Pour être tout à fait complet, les intimés relèvent que les motifs mêmes invoqués a posteriori devraient être rejetés et que la décision de refus d'octroi du statut de tolérance devrait encourir l'annulation pour absence de motifs.

Quant à l’appel incident Sur le vu des faits pour autant qu’ils sont relatifs à l’obtention d’une autorisation de séjour humanitaire et qui sont les mêmes que ceux soumis aux juges de première instance, la Cour estime que ceux-ci ont, dans un examen complet et minutieux de tous les éléments recueillis, apprécié ces derniers à leur juste valeur et en ont tiré des conclusions juridiques exactes.

Conformément aux dispositions de l’article 2 de la loi modifiée du 28 mars 1972 précitée « l’entrée et le séjour au Grand-Duché pourront être refusés à l’étranger :

 qui est dépourvu de papiers de légitimation prescrits, et de visa si celui-ci est requis,  qui est susceptible compromettre la sécurité, la tranquillité, l’ordre ou la santé publics,  qui ne dispose pas de moyens personnels suffisants pour supporter les frais de voyage et de séjour. » Cette disposition légale confère au ministre compétent la faculté de refuser l’entrée et le séjour au pays à un étranger qui ne rapporte pas la preuve de moyens personnels suffisants pour supporter les frais de voyage et de séjour, abstraction faite notamment de tous moyens et garanties éventuellement procurés par des tiers.

Etant donné que la légalité d’une décision administrative s’apprécie en considération de la situation de droit et de fait existant au jour où elle a été prise et qu’il appartient au juge de l’annulation de vérifier, d’après les pièces et éléments du dossier administratif, si les faits sur lesquels s’est fondée l’administration sont matériellement établis à l’exclusion de tout doute, c’est à juste titre que les premiers juges ont constaté en l’espèce que les demandeurs ne 4 disposaient pas de moyens personnels suffisants susceptibles de leur permettre de subvenir à leurs besoins de subsistance au pays.

Il s’ensuit que c’est à bon droit et sans commettre une violation de la loi ou une erreur manifeste d’appréciation que le ministre compétent a pu se baser sur le défaut de moyens personnels propres légalement acquis au moment de la prise de la décision litigieuse pour refuser l’entrée et le séjour au pays aux demandeurs.

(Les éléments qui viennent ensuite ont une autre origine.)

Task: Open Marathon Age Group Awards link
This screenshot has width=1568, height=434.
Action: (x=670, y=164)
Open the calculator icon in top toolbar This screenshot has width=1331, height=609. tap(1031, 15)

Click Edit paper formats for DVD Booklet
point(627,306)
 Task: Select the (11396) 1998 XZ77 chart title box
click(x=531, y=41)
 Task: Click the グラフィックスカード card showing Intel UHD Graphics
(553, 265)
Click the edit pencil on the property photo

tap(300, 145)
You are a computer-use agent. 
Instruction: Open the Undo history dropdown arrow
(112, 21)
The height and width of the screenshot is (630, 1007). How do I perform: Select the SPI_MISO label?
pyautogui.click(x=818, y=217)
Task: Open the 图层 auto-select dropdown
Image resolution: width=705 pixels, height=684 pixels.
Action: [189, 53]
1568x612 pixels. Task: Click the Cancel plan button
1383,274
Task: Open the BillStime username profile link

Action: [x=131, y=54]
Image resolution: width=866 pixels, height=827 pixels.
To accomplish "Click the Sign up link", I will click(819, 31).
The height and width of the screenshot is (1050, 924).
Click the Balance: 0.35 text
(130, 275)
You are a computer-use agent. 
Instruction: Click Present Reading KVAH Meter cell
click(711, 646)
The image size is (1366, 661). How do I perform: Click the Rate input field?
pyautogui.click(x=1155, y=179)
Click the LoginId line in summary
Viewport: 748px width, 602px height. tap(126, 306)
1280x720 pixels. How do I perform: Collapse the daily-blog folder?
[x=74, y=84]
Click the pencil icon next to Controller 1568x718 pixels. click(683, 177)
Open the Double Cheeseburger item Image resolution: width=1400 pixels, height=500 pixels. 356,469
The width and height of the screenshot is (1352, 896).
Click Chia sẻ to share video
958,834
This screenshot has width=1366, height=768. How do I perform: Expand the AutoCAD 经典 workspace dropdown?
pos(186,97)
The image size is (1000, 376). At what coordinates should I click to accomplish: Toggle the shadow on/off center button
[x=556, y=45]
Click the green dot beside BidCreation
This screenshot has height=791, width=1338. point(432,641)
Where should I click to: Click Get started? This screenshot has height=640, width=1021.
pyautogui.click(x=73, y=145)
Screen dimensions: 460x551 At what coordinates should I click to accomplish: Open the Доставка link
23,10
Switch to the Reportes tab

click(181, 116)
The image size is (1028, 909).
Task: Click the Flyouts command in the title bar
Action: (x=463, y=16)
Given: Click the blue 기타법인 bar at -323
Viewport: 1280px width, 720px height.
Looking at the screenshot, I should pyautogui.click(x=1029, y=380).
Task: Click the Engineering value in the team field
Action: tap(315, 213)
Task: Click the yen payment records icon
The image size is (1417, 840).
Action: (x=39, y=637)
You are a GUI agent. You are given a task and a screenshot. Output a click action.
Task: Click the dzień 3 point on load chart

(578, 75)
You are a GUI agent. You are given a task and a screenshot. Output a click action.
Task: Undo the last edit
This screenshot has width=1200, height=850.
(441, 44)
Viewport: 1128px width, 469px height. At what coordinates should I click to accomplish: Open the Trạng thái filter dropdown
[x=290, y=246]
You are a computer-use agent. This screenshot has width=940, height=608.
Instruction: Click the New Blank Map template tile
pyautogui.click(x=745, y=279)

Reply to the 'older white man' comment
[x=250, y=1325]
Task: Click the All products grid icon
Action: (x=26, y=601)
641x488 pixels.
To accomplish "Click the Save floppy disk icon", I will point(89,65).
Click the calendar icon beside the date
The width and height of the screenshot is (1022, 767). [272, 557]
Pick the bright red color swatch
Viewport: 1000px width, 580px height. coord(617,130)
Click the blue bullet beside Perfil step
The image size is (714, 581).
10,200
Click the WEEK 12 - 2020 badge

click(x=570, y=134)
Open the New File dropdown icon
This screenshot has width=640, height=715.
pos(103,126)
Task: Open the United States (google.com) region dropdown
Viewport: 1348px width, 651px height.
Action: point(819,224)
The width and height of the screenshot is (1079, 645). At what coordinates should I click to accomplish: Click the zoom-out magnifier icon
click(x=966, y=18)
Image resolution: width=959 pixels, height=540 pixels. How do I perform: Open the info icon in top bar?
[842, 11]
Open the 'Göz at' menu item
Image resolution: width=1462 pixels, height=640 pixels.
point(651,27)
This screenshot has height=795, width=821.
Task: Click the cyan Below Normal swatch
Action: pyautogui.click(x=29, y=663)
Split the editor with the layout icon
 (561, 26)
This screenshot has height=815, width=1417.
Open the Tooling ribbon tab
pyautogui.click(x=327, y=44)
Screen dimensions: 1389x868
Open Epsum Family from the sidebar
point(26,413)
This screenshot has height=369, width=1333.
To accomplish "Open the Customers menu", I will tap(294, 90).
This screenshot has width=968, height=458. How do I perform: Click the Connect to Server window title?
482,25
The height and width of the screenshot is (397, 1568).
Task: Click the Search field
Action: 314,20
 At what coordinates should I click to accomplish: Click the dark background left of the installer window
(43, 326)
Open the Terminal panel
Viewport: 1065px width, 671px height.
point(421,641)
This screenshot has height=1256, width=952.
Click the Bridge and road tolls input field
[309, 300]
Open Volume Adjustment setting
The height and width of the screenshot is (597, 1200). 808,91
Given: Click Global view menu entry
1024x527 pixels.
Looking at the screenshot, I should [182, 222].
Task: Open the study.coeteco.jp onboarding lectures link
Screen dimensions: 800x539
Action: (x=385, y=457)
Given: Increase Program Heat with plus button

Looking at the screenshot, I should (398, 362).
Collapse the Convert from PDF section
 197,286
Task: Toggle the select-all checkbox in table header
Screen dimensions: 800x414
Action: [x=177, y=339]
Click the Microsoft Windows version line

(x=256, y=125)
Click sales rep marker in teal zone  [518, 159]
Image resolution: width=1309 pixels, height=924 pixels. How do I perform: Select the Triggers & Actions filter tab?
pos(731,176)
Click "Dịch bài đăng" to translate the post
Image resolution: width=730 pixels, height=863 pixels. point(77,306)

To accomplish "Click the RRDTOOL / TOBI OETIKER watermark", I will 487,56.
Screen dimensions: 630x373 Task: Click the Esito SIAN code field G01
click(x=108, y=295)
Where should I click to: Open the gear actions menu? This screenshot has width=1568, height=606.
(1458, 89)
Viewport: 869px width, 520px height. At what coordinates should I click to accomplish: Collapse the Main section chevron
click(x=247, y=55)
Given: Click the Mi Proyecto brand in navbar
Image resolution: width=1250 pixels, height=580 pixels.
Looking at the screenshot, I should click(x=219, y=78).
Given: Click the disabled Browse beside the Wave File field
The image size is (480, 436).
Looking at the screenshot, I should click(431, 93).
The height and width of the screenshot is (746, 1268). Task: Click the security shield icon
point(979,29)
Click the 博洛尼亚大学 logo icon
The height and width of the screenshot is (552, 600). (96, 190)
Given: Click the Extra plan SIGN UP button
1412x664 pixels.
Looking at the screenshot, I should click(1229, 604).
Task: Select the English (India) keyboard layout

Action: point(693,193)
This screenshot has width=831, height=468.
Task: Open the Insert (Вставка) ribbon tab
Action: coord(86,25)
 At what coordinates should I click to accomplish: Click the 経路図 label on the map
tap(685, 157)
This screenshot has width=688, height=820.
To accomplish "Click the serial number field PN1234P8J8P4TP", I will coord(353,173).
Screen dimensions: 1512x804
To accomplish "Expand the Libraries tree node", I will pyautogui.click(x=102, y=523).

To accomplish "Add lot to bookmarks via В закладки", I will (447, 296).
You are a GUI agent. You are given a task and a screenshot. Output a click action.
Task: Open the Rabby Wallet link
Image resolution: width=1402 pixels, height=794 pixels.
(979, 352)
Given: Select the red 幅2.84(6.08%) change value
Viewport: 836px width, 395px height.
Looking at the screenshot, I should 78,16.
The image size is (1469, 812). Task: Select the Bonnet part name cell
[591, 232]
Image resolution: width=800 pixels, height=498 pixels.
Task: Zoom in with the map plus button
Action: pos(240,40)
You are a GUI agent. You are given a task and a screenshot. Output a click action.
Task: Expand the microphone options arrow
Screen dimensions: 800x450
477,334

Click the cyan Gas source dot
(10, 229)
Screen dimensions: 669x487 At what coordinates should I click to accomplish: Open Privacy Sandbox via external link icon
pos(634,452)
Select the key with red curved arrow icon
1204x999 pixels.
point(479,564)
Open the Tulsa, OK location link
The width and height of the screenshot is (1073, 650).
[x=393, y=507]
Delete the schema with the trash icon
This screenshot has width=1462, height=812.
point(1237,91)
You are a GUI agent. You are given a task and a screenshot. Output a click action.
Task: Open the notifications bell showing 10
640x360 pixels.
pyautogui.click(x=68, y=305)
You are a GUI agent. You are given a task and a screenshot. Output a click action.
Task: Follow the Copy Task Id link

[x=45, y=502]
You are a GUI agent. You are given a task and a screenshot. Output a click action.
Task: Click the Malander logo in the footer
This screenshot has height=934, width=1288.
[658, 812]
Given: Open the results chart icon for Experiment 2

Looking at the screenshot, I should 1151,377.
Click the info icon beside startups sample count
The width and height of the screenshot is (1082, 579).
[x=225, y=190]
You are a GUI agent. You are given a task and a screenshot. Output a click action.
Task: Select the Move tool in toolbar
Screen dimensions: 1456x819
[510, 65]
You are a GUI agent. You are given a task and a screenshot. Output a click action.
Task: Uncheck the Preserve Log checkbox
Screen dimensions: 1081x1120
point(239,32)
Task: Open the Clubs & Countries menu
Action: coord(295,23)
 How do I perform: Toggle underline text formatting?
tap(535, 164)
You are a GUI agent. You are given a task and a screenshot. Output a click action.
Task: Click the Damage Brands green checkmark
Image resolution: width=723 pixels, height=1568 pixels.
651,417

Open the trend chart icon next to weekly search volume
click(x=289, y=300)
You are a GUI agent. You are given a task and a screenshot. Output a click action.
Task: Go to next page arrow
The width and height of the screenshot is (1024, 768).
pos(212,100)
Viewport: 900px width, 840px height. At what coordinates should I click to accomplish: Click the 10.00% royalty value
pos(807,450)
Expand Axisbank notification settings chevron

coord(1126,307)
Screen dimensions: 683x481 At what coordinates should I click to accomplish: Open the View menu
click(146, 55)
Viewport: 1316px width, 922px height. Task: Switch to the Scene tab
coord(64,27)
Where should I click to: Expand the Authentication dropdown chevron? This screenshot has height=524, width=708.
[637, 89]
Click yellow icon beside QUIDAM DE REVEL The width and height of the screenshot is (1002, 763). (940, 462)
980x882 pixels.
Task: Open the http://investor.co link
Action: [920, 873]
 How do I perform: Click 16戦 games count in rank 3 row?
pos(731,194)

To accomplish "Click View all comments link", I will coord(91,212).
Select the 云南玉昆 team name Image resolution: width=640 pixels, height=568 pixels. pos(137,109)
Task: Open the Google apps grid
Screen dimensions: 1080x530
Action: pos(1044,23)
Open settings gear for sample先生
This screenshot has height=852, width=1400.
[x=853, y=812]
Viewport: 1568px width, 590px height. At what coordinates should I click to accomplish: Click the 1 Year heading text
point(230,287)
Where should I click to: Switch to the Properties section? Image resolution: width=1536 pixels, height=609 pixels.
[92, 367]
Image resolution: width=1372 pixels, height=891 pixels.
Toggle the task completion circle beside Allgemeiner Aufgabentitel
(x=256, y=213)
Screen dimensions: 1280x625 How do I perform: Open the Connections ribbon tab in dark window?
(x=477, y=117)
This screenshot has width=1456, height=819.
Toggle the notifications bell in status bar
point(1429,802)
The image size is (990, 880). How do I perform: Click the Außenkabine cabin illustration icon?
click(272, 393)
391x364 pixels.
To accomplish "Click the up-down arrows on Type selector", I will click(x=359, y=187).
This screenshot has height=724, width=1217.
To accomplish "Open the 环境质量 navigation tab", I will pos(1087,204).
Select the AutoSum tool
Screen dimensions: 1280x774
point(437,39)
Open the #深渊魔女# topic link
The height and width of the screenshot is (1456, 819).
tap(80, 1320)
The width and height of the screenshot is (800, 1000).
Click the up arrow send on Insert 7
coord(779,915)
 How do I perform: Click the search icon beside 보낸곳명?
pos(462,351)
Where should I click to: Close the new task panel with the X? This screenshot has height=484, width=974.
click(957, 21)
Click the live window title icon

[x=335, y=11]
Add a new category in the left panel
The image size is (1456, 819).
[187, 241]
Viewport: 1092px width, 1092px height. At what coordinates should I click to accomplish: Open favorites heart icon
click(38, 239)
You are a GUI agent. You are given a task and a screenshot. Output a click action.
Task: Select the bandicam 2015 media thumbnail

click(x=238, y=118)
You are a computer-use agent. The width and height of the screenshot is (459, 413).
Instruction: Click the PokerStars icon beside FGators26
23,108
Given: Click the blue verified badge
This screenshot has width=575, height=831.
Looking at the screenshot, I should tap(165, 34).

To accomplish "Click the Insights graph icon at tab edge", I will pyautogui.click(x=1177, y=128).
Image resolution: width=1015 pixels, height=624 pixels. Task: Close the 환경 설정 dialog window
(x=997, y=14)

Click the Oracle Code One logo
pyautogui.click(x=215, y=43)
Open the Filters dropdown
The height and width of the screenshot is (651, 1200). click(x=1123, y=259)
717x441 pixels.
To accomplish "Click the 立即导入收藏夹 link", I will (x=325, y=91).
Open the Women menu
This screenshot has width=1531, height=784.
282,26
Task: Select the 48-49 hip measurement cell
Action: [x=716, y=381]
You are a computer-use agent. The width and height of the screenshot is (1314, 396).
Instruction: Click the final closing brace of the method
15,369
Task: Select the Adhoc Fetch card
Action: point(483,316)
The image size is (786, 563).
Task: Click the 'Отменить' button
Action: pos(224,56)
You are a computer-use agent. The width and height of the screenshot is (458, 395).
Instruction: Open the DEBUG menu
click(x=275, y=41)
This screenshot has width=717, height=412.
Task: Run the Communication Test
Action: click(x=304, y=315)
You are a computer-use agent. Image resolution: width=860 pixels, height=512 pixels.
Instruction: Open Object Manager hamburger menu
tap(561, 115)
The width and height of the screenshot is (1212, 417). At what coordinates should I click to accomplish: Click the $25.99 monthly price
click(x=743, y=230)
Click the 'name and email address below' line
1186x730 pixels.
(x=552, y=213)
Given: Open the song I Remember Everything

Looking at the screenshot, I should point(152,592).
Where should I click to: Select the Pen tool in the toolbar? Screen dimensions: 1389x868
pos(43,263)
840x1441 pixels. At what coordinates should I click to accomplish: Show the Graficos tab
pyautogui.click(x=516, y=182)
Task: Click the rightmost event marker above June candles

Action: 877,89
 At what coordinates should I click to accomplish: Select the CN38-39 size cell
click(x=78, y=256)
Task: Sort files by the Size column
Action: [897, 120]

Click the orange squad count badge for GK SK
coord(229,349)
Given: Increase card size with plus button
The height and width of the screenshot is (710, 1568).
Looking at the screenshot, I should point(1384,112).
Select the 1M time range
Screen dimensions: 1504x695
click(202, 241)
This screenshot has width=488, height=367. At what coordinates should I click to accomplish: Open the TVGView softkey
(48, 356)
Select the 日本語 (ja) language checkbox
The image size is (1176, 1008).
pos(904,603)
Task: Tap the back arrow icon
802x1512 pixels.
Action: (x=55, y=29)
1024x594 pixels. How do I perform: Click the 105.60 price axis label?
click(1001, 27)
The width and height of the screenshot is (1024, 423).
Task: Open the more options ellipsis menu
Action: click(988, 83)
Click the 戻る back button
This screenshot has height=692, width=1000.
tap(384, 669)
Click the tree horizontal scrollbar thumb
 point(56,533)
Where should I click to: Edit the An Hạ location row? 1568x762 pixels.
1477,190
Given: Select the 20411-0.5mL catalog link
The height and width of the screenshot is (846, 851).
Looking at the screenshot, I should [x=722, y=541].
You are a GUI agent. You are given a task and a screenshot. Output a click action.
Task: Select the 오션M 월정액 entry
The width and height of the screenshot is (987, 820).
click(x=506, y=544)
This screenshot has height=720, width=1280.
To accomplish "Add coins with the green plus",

En ce qui concerne les raisons, qualifiées d’humanitaires, et avancées par les demandeurs aux fins de justifier l’obtention de l’autorisation de séjour sollicitée, la Cour se rallie et faits siens les arguments des premiers juges en ce qu’ils ont constaté que la loi modifiée du 28 mars 1972 précitée ne comporte aucune disposition imposant, voire prévoyant l’octroi d’une autorisation de séjour pour raisons humanitaires.

Il y a lieu de relever dans ce contexte que la référence à l’article 14 de la loi modifiée du 28 mars 1972 précitée n’est pas pertinente en l’espèce, la disposition d’ordre humanitaire de l’article 14 ne s’appliquant qu’à la matière de l’expulsion, matière étrangère à la question de l’attribution d’une autorisation de séjour (Cour adm. 29 novembre 2005, n° 20059C).

Il s’ensuit que l’appel incident est à déclarer non fondé.

Quant à l’appel principal L’acte d’appel est recevable pour avoir été formé dans les forme et délais de la loi.

Le litige actuellement soumis à la Cour consiste à analyser les conséquences à tirer d’un refus implicite provoqué par le silence de l’administration.

Le recours contentieux contre le silence de l’Administration, initialement introduit dans le droit administratif du Grand-Duché par l’article 4 de la loi du 20 juillet 1939 ayant pour objet la modification de la loi sur l’organisation du Conseil d’Etat, Comité du Contentieux, interprète l’inaction prolongée de l’Administration comme un mode d’exercice de la fonction.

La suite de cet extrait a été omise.